二俣尾駅を出発し、奥多摩橋を渡り、「吉野氷川線歩道」という道標に誘われて道迷い。2度の行き止まりを克服し、愛宕神社に立ち寄って即清寺へ。山内新四国八十八ヵ所霊場の札所巡りは番数が大きくなるにしたがってだんだん山深くなっていき、チェックポイントを追いかけるオリエンテーリングみたいで楽しかったです。って罰当たりな感想なのでしょうか。
八十八ヶ所すべてに石仏や碑が安置されているんですが、ひとつとして同じものはありませんでした(のはず)。石仏や碑のそばに立っている番数とお寺の名前が書かれている立札のすべての写真を撮ったんですが、立札はあくまでも案内板です。「石仏や碑の写真を撮ればよかった」と思ったのは帰宅後のこと。ちょっと後悔です。また、巡ります。

おはようございます。二俣尾駅です。跨線橋を渡って青梅街道へ。青梅街道を左(東)へ進み、
テキトーな道をてくてくと歩き、奥多摩橋を渡ります。
橋の上から上流を眺めます。このあたりはきれいに蛇行しています。
橋をわたると「吉野氷川遊歩道」の道標に誘われて階段を降り、
住宅街を歩き、
青梅柚木センターという施設で行き止まりになり、
引き返してテキトーに歩いていると多摩川の川原でまた行き止まりになりました。テントが張られたりして穴場的なキャンプ場かもしれません。ってあまり言わないほいうがいいのかな。
ようやく、最初の目的地にしていた愛宕神社の鳥居に到着。吉野街道沿いです。
奥の院(愛宕山)に行くんだからと思って立ち寄ることにしたんですが、ちょっと後悔。そうとう長い階段です。
愛宕神社の拝殿です。
「愛宕山」と書かれた扁額が掛かっていました。
愛宕神社を辞し、草思堂通りの北詰を右折すると
すぐに即清寺でしたが、お墓に出てしまいました。山門を中から出て入り直します。山門にも「愛宕山」の扁額が掛かっています。
即清寺の本堂。
本堂に向かって左手に平安時代初期に真言宗を開いた弘法大師(空海)の像が立っています。修行時代の遍路姿だと思います。。
空海像の左、通路をはさんだ壁際に山内新四国八十八ヶ所霊場の一番札所がありました。四国八十八ヶ所霊場は空海にゆかりのある四国の88か所の札所(寺)です。「ゆかり」という言葉はなんとも歯切れが悪いんですが、故郷の讃岐(香川県)をはじめ四国を行脚した足跡が札所としてじょじょに定まってきたのでしょう。
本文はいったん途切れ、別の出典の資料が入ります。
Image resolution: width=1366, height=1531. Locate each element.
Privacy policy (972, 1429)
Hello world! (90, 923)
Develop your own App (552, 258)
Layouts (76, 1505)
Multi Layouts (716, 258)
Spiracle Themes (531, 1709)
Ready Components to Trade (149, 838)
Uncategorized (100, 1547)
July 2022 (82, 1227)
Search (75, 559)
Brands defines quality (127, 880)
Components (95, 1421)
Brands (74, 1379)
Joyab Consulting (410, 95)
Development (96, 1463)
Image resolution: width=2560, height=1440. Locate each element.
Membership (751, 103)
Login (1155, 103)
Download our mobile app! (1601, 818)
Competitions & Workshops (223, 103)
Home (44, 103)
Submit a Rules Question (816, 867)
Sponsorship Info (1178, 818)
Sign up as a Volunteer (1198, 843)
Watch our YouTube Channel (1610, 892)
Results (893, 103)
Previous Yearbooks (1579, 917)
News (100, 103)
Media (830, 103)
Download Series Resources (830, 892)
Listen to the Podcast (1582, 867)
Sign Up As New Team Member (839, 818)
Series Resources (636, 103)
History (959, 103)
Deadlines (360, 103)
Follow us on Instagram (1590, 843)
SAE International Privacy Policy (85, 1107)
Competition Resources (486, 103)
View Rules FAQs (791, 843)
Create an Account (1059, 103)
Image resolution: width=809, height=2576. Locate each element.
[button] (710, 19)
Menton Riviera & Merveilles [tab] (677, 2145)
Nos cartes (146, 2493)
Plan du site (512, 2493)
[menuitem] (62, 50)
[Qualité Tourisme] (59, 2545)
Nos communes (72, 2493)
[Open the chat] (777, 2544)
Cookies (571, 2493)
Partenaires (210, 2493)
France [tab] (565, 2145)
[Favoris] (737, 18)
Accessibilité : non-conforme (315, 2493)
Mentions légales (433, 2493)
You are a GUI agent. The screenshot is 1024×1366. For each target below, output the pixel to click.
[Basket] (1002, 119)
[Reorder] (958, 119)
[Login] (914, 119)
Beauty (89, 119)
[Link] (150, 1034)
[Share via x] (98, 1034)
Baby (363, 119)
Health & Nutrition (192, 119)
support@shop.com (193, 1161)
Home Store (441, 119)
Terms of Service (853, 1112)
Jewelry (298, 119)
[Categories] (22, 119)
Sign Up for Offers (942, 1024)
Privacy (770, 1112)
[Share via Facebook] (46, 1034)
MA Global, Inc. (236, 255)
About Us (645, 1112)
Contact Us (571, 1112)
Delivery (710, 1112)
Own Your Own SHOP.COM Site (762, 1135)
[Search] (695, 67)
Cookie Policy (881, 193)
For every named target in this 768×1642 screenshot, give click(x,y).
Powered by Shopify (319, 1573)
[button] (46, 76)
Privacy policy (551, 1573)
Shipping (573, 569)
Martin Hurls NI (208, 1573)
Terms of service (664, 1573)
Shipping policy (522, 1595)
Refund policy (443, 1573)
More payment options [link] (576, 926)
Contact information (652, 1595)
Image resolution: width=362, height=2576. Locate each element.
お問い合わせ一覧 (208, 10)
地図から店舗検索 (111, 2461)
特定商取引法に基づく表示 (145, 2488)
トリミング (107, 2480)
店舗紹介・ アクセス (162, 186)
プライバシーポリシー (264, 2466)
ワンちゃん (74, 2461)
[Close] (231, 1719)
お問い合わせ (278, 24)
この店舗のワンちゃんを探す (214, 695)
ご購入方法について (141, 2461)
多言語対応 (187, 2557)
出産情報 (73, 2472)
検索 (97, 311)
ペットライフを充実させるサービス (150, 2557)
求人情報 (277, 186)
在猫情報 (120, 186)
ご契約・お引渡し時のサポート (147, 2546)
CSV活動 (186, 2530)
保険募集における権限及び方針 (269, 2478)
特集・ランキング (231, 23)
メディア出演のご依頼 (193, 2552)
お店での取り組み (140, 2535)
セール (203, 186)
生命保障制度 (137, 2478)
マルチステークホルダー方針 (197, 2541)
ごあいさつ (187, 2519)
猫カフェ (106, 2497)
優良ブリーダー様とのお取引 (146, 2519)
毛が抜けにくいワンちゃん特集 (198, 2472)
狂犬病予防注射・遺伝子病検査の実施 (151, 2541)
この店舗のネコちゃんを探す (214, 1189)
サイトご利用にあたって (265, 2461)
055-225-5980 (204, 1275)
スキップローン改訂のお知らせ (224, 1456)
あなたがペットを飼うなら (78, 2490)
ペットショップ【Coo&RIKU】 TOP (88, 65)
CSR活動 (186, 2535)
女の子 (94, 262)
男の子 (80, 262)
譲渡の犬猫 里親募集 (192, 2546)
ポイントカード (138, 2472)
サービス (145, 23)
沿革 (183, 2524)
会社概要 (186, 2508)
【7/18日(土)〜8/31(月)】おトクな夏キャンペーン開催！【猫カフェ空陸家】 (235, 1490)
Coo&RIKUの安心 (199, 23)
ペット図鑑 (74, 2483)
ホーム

室町時代以降、それまで僧侶の修行の場だったものが一般人もそれぞれの思いを抱えて巡拝(遍路)するようになったらしい。
案内板によると山内新四国八十八ヶ所霊場ができたのは幕末の慶応年間。1,004両2分1朱の寄付金で石仏や碑が安置されたということです。
一番札所から渡り廊下をくぐります。杖が用意されていて、ポストには「札所マップ」が入っています。札所を抜かりなく巡るのに地形図やスマホGPSは役に立ちません。「札所マップ」片手に位置を確認するのが吉。
渡り廊下をくぐって階段を登る途中に「一丁目 二俣尾 福嶌某」と彫られた古そうな石柱が立っていました。鉄棒2本に支えられているのか鉄棒を支えているのか微妙な関係です。愛宕神社の奥の院には「十八丁目」の石柱が立っていました。
登ってきました。
一番から二十三番は「発心の道場」とされる徳島県内の札所です。五番の後は山王社の前を通り、奥に回り込んでいきます。
十六番で休憩舎が見えますが、ついふらふらとそちらに向かうと十七番から
二十一番まで抜かしてしまいます。二十四番から三十九番は「修行の道場」とされる高知県の札所です。四国でいちばん広い県ですがいちばん札所の数が少ないので遍路泣かせの県といえます。
なぜか三十二番と三十三番の間に八十二番があります(右上)。八十二番はしかるべき場所にもちゃんと立っています。八十二番札所は香川県の根香寺(ねごろじ)というお寺ですが、いったいどういうことなんでしょう。
四十番で高知県をはなれて愛媛県に入ります。「菩提の道場」です。修行を終え、六十五番までに煩悩を断ち切って悟りの境地に達します。
四十九番で視界が開け、愛宕尾根がちらりと見えます。ちょっと休憩。四十九番札所は浄土寺でご本尊は釈迦如来。釈迦如来のご真言は「のうまく さんまんだ ぼだなん ばく」。「札所マップ」の裏面に札所それぞれのご本尊やご真言が記載されています。四国遍路ではご真言をはじめ般若心経など10種類ほどを読経するのが正式な参拝の作法らしいんですが、般若心経を1回、ご真言を3回唱える短縮バージョンでも罰が当たるようなことはまずないみたい。
四十九番からいきなりフツーの山道になります。
立札ばかりずらずら並べていますが、それぞれの札所には仏像や碑が安置されていて1体、1基として同じものはありません。
五十五番あたりからなんとなく間隔があいて道はちょっと険しくなって
六十五番で「菩提の道場」の愛媛県はおしまい。煩悩を断ち切った後の六十六番から八十八番はいよいよ最後の「涅槃の道場」である香川県です。悟りの境地に達し智慧の完成をめざします。
七十一番から七十二番はそこそこの勾配を登ります。七十二番の右隣に2つめの八十二番が立っていて「?」となりますが、ここは小さな築山になっていて右回りに七十二番から
八十二番がぐるりと取り囲んでいます。ちなみに手元の「札所マップ」には八十二番が抜けています。あったりなかったり八十二番の謎です。八十二番から八十三番はちょっとはなれています。
八十七番からさらにはなれて最後の札所である八十八番、大窪寺に到着です。結願(けちがん)です。「ここで冷えたビールが飲めたらなあ」なんて思いが浮かぶわけがありません。煩悩はすでに消失しています。もちろん、杖入れの木枠を見て「昔、瓶ビールは木箱に入っていたよな」なんてことも思うはずがありません。ほうじ茶をごくごく飲みます。
ちょっと休憩して愛宕尾根に向かい、三室山(みむろやま みつむろやま)をめざします。